• PROBLEM REQUIREMENTS:
The lines below starting at the line containing "Image resolution: width=2555" and ending at the line containing "Image resolution: width=1347" are to be repeated exactly, with both ends kept and nothing else added.

• INPUT RECORDS:
____

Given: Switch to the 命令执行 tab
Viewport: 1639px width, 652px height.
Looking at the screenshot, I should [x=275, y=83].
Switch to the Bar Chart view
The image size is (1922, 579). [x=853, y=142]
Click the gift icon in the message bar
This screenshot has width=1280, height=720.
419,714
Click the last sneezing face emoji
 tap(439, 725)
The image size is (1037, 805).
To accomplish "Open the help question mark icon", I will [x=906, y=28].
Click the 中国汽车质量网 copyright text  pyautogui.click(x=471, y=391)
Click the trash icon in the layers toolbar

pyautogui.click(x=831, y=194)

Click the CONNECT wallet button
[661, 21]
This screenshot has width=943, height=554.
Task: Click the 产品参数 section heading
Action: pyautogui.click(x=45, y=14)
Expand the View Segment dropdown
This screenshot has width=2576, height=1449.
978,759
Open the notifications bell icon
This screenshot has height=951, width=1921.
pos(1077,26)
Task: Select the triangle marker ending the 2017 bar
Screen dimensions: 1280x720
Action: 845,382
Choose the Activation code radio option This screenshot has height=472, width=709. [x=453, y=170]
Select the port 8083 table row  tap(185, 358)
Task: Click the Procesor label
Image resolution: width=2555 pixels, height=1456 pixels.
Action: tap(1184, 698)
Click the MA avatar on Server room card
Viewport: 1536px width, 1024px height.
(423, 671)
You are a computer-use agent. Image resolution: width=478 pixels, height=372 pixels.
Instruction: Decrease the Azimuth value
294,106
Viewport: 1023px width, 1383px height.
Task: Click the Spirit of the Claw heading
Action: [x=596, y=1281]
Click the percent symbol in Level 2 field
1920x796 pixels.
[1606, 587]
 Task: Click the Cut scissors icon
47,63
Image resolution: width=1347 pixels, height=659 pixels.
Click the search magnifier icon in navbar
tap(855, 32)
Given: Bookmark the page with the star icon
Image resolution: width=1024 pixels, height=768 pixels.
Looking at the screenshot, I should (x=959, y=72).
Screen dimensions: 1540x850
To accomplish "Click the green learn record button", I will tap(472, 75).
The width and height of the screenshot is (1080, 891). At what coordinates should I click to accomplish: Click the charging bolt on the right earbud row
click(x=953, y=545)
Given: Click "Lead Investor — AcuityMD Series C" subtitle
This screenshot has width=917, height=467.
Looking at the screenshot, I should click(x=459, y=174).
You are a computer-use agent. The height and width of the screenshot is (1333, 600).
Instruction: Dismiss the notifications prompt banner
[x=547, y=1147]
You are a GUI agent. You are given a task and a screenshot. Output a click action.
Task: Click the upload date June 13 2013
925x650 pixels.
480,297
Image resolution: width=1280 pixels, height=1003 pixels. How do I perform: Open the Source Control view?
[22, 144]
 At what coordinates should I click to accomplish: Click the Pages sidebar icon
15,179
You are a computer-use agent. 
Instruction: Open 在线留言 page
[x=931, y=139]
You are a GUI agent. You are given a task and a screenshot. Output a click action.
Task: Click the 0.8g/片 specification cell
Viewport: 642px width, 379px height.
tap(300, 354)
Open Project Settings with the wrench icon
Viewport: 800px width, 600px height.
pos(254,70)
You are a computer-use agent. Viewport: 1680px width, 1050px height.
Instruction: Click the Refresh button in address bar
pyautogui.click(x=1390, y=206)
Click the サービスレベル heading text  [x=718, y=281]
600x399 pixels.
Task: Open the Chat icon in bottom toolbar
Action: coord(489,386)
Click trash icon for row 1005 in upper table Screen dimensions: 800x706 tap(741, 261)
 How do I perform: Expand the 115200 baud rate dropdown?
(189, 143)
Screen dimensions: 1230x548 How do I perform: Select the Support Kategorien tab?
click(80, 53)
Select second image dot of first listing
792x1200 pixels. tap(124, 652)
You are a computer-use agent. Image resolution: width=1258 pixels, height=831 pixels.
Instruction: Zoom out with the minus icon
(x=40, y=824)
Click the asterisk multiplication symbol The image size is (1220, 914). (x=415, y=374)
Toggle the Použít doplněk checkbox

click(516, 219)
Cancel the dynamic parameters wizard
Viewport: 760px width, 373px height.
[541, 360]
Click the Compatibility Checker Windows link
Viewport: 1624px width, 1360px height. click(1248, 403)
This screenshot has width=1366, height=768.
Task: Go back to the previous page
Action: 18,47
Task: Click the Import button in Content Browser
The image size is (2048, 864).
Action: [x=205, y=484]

____

• REPLY TO THE EXERCISE:
Image resolution: width=2555 pixels, height=1456 pixels.
Action: tap(1184, 698)
Click the MA avatar on Server room card
Viewport: 1536px width, 1024px height.
(423, 671)
You are a computer-use agent. Image resolution: width=478 pixels, height=372 pixels.
Instruction: Decrease the Azimuth value
294,106
Viewport: 1023px width, 1383px height.
Task: Click the Spirit of the Claw heading
Action: [x=596, y=1281]
Click the percent symbol in Level 2 field
1920x796 pixels.
[1606, 587]
 Task: Click the Cut scissors icon
47,63
Image resolution: width=1347 pixels, height=659 pixels.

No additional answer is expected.